### Written exercise
Copy out the rows word for word, beginning with the line containing "524x306 pixels." and continuing through the end of the rows.

### Data
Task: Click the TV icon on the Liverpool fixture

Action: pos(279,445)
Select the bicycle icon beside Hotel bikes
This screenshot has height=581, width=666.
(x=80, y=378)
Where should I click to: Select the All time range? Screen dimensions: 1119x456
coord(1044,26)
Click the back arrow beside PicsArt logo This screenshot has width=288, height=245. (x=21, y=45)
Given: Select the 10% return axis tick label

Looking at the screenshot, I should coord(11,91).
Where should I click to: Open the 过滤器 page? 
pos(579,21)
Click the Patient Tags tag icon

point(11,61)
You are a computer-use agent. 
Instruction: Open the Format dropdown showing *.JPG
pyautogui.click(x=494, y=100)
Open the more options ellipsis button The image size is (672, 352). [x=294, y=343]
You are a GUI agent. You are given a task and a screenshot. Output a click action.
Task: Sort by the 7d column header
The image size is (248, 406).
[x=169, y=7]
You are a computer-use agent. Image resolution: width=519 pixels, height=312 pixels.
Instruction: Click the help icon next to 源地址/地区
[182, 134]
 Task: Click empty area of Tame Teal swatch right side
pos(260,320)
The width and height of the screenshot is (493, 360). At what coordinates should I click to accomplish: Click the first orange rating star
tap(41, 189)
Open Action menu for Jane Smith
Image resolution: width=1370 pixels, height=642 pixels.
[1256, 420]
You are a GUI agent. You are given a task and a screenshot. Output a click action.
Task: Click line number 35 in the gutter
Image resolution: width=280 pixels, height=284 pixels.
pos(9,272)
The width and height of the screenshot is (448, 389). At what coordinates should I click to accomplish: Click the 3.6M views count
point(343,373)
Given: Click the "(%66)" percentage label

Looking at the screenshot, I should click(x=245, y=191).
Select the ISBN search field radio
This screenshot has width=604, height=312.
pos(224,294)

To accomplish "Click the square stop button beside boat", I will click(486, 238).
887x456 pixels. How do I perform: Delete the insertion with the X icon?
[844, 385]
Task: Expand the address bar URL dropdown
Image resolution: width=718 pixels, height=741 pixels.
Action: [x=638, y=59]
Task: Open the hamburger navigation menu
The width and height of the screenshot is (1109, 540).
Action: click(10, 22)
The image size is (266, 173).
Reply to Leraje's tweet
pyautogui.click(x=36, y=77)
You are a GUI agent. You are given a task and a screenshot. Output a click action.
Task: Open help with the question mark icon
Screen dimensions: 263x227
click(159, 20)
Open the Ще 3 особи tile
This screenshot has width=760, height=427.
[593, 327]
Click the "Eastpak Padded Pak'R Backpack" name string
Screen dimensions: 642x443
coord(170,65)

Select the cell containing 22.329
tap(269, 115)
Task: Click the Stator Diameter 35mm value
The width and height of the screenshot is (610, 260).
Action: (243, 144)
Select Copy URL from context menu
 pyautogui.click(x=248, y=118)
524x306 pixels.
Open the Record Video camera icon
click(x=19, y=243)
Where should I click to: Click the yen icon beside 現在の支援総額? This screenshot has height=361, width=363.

### Correct answer
524x306 pixels.
Open the Record Video camera icon
click(x=19, y=243)
Where should I click to: Click the yen icon beside 現在の支援総額? This screenshot has height=361, width=363.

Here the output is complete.